People v Flow
2012 NY Slip Op 06872 [99 AD3d 549]
October 16, 2012
Appellate Division, First Department
Published by New York State Law Reporting Bureau pursuant to Judiciary Law § 431.
As corrected through Wednesday, November 28, 2012


The People of the State of New York, Respondent,
v
Charlie Flow, Appellant.

[*1] Robert S. Dean, Center for Appellate Litigation, New York (Jan Hoth of counsel), and DLA Piper LLP, New York (Robert C. Santoro of counsel), for appellant.

Cyrus R. Vance, Jr., District Attorney, New York (Sylvia Wertheimer of counsel), for respondent.

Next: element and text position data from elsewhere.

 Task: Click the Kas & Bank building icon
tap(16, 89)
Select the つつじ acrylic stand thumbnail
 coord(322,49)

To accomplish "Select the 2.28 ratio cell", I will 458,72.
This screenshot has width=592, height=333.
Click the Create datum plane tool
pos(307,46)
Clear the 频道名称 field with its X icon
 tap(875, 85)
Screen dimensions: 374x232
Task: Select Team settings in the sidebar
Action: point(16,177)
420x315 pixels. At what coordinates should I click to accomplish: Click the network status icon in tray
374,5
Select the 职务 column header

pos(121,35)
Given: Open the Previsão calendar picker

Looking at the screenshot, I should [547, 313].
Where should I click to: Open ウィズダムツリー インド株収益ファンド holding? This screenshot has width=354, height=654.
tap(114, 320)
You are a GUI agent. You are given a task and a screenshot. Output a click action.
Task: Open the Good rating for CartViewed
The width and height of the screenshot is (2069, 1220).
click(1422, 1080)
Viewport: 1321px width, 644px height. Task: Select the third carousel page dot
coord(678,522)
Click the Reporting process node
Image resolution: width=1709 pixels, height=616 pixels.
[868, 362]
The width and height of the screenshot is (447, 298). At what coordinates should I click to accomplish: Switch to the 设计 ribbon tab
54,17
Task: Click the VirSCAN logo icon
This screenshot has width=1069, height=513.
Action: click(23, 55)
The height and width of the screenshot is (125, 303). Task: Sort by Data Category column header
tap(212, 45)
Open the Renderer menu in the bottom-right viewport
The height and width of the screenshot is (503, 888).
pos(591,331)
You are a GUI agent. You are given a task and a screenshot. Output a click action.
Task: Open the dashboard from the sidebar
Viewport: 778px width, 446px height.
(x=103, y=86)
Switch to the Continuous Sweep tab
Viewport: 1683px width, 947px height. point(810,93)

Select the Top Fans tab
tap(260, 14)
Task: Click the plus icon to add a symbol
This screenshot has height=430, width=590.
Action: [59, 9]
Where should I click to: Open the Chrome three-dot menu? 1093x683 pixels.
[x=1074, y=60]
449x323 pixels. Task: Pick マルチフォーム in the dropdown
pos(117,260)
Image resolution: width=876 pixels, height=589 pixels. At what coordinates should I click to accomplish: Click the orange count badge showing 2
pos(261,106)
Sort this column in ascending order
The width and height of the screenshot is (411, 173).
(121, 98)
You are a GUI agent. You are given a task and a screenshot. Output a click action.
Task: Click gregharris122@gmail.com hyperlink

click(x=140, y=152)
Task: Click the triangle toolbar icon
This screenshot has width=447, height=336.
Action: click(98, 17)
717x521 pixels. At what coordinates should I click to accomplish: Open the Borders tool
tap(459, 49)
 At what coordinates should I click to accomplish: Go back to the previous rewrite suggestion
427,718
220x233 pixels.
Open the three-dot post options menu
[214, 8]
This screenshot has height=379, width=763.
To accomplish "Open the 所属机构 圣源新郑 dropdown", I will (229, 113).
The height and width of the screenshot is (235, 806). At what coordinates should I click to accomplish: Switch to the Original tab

Judgment, Supreme Court, New York County (A. Kirke Bartley, Jr., J.), rendered April 27, 2010, convicting defendant, after a jury trial, of robbery in the first degree (four counts) and robbery in the third degree, and sentencing him, as a persistent violent felony offender, to an aggregate term of 25 years to life, unanimously affirmed.

The verdict was based on legally sufficient evidence and was not against the weight of the evidence (see People v Danielson, 9 NY3d 342, 348-349 [2007]). The five bank robberies formed such a distinctive pattern, and were so interconnected, that they could only have been committed by the same person. Fingerprint evidence established defendant's guilt of one of the robberies, thereby connecting him circumstantially to all of them, and his challenges to the fingerprint evidence are unavailing. In addition, there were reliable identifications as to four of the robberies, as well as other evidence such as surveillance videotapes and photographs.

The court properly declined to reopen the Wade hearing based on trial testimony about conversations between witnesses that occurred before the witnesses separately made lineup identifications. This testimony could not have had any effect on the suppression issue (see People v Clark, 88 NY2d 552, 555 [1996]). The new information revealed at trial did not contradict any hearing testimony (compare People v Olmo, 153 AD2d 544 [1st Dept 1989]), and [*2]it went to the weight to be accorded the identifications rather than their admissibility (see People v Bazil, 309 AD2d 596, 597 [1st Dept 2003], lv denied 1 NY3d 568 [2003]). Concur—Gonzalez, P.J., Sweeny, Acosta, Renwick and Manzanet-Daniels, JJ.